My brother-in-law Vincent lives with an intellectual disability called fragile X syndrome. For more than a decade, he has lived in various group homes in Chicago’s south suburbs where we live. On Sunday, Vincent and I went to Walmart. By chance, we encountered one of his favorite staff members from a previous home. She told me that Vincent’s former housemate Tony recently passed away.
I knew Tony pretty well. As I perceived him, he possessed a noticeably higher IQ than most of his peers and housemates. He suffered from some sort of communication disorder. Frustrated by his inability to verbally connect, he would say hi or make requests for a hamburger by scribbling on scraps of paper and shove these in the faces of the house staff. The staff sometimes found this annoying. They didn’t always respond well.
I enjoyed Tony. We would schmooze when I visited. Ironically, I was pondering his unmet needs as I wrote a piece, with Kenton Johnston and Hefei Wen, for Milbank Quarterly last week about on disparities and disabilities. We discussed many things, including the awkward intersectional reality of socio-economic disparities within the disability community itself.
I always thought Tony could have had a different life—a better life—had he been given access to the right technologies and supports, and that this would have been more likely had he received services through more richly-resourced, and thus more-proficient, organizations on Chicago’s north side or within Chicagoland’s most affluent suburbs.

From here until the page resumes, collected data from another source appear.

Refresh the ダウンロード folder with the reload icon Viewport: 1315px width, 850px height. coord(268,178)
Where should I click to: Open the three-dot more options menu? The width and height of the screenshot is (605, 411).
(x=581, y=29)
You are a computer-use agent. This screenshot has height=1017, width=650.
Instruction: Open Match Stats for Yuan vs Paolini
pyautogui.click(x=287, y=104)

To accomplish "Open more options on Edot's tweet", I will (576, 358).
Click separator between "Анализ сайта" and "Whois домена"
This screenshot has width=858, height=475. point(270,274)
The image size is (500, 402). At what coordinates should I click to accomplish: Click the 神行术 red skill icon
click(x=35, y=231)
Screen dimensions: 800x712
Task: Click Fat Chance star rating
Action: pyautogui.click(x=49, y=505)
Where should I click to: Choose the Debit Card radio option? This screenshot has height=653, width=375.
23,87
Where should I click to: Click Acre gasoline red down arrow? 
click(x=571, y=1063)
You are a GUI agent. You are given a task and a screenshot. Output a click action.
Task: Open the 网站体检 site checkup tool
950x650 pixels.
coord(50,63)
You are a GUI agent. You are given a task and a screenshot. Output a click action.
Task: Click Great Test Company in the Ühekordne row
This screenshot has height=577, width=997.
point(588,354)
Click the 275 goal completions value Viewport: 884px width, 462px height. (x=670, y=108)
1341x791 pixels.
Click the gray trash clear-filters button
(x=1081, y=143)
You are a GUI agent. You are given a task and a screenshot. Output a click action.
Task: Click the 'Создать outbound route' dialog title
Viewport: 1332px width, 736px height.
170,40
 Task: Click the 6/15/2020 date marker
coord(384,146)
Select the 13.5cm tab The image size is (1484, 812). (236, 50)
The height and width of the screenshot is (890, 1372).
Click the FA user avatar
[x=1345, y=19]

I wanted to buy Tony an iPad with software specifically developed for folk with IDD. That might have made a difference in his life. Of course, I never did. That would have crossed many boundaries. I had no way to make sure that he would have the proper training to use it, or that others would be in a position to support him in that.
I believe both the equipment and the human supports would have been more available had he received services at a group home or at an institution in the ritzier parts of Chicagoland. Or if he were born twenty years later than he was.
Men such as Tony spend their lives trying hard to make connections with people, to escape the quiet imprisonment of their conditions. I wish I had done more to help him. Life being what it is, Vinnie moved on. Tony and I lost touch.
Particularly during this COVID time of trial for so many people with disabilities, I’ve quite often been thinking about the shadows cast by surrounding lives along our journey with Vincent. We meet many people with biographies and struggles analogous to Tony’s. One tough aspect of disability caregiving is the sense of bystander moral injury. We cross paths with so many whose lives are not what they could or should be.
Rest in Peace, man. May your memory be a blessing. Please forgive us all for not giving you the life that you so richly deserved, and might well have had.